05-30-2008 11:05 PM - edited 03-03-2019 10:11 PM
we having 2 links from two different ISP's on one 7206vxr interface
first link is 20mb and second link is 5mb
i want to utilize the two links to browse at a time
at present i am using only one link
interface GigabitEthernet0/2
description description connected to Internet Switch G 1/0/1
ip address 78.xx.xx.xx 255.255.xx.xx
duplex auto
speed 100
media-type rj45
negotiation auto
!
interface GigabitEthernet0/3
description Connection to BGP Router
no ip address
ip verify unicast reverse-path
duplex full
speed 100
media-type rj45
negotiation auto
!
interface GigabitEthernet0/3.200
description Connection to 5mb link ISP1
encapsulation dot1Q 255
ip address 212.xx.xx.xx 255.255.xx.xx
no snmp trap link-status
!
interface GigabitEthernet0/3.220
description Connection to 20mb link ISP2
encapsulation dot1Q 733
ip address 192.168.xx.xx 255.255.xx.xx
no snmp trap link-status
ip route 0.0.0.0 0.0.0.0 192.168.198.29
Please suggest me .
best regards,
05-31-2008 03:14 AM
Hi Mohammed,
Are you connecting 2 ISP for accessing the internet?
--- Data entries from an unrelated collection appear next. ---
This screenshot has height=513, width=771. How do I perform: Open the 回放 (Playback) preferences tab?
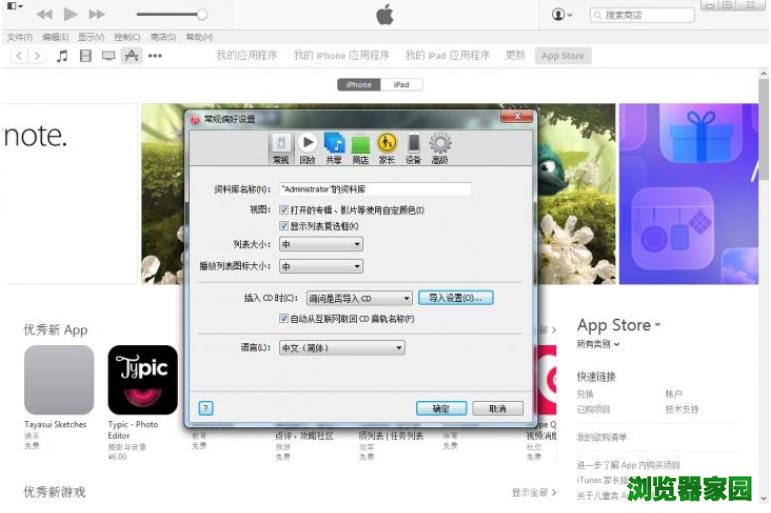(307, 146)
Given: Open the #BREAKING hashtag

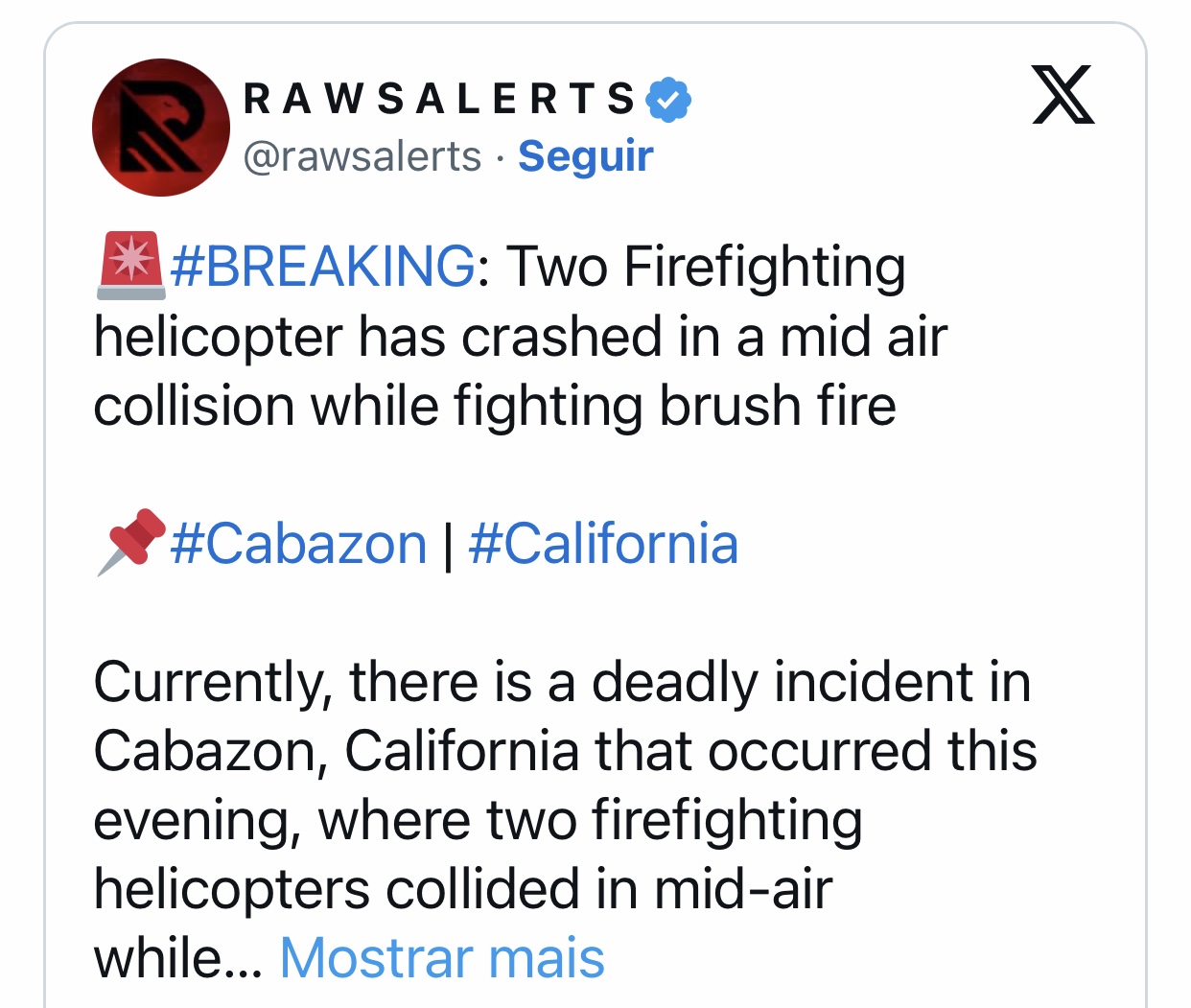Looking at the screenshot, I should point(322,266).
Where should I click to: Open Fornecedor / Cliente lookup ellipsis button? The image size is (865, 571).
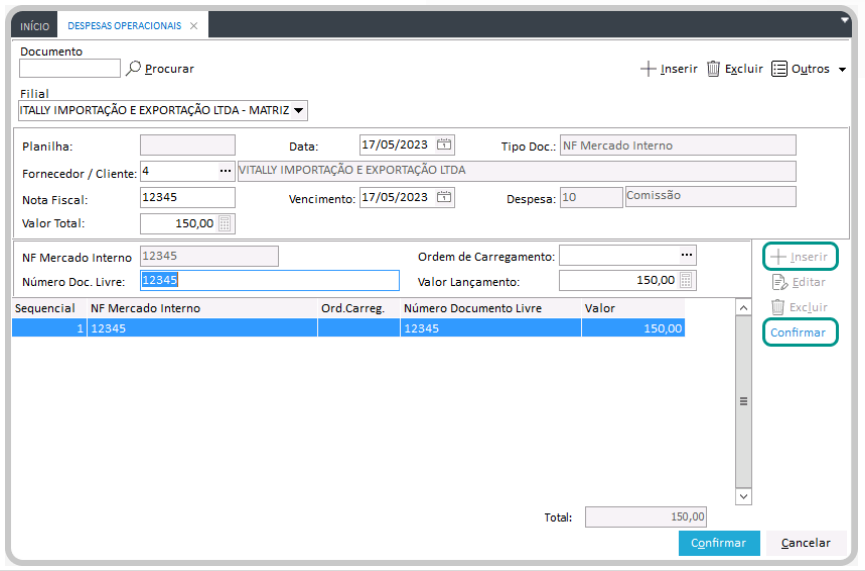[225, 171]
I haven't seen any NAT commands here. Have you already nat somewhere? If that 's for the internet then you can use 2 ways for utilizing 2 links.
#########
ip route 0.0.0.0 0.0.0.0 212.xx.xx.yy(Next-Hop)
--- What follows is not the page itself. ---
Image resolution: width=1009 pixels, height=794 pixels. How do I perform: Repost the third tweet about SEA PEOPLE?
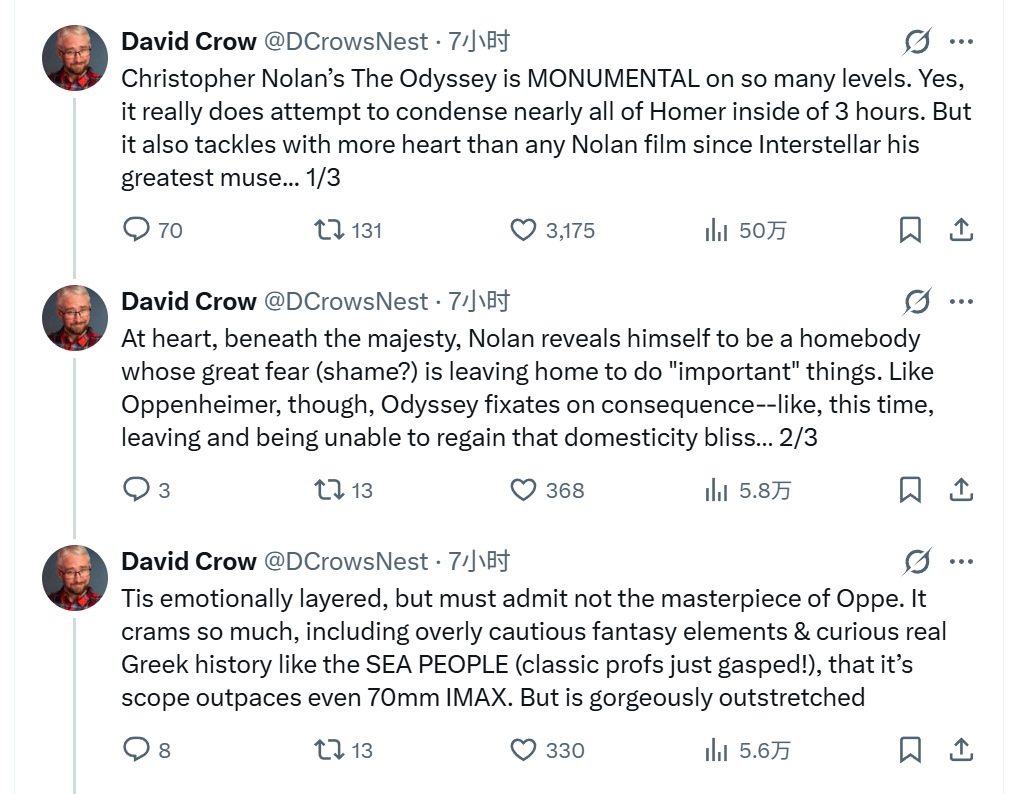click(x=343, y=750)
ip route 0.0.0.0 0.0.0.0 192.168.198.29
This lets box to do load-sharing as such per-destination load-sharing.
But I would concern about this way because you are using unequal links.Box will do load-sharing for you. May be 5M-link will be used at full utilization while 20M-link be used a few bandwidth (may be).
########
You can use PBR to load-sharing which traffics you want.
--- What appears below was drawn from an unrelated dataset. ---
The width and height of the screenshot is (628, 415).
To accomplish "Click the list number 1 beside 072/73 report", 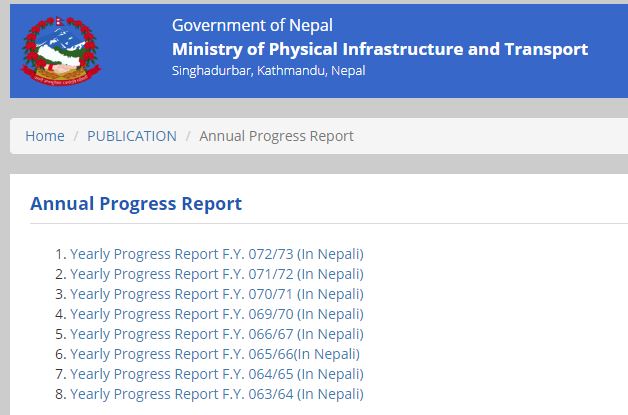I will click(60, 254).
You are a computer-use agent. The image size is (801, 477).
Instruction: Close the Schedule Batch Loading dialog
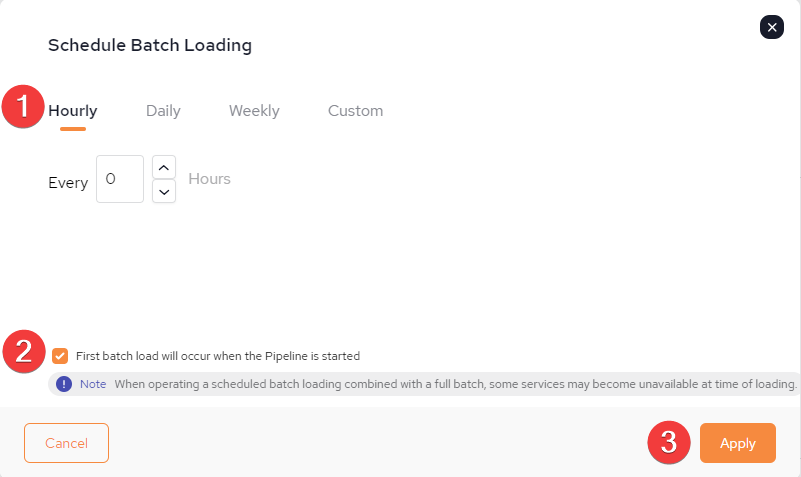pyautogui.click(x=771, y=27)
http://www.cisco.com/en/US/products/ps6599/products_white_paper09186a00800a4409.shtml
http://www.cisco.com/en/US/docs/ios/12_0/qos/configuration/guide/qcpolicy.html
If you have already nat then you may separate the traffics by using protocols(http,https,smtp etc) instead of using source ip address to route them out the interface you want.
Hopes this helps
Thot
06-01-2008 07:22 PM
Hi sorry to steal the thread. but i was just wondering isnt there a device call like Fat pipe or something like that , that combines links from different IP's.
how does that work??
06-02-2008 07:05 AM
bump
Hi sorry to steal the thread. but i was just wondering isnt there a device call like Fat pipe or something like that , that combines links from different IP's.
how does that work??
06-02-2008 07:18 AM
One device I know of is a Radware Linkproof. I believe all models are Ethernet/FE/GE based, goes in between your ISP routers and your firewalls. You configure it for your ISP IP ranges, and (by default) it balances traffic between the links. It also works for incoming connections, by becoming the DNS server for inbound traffic.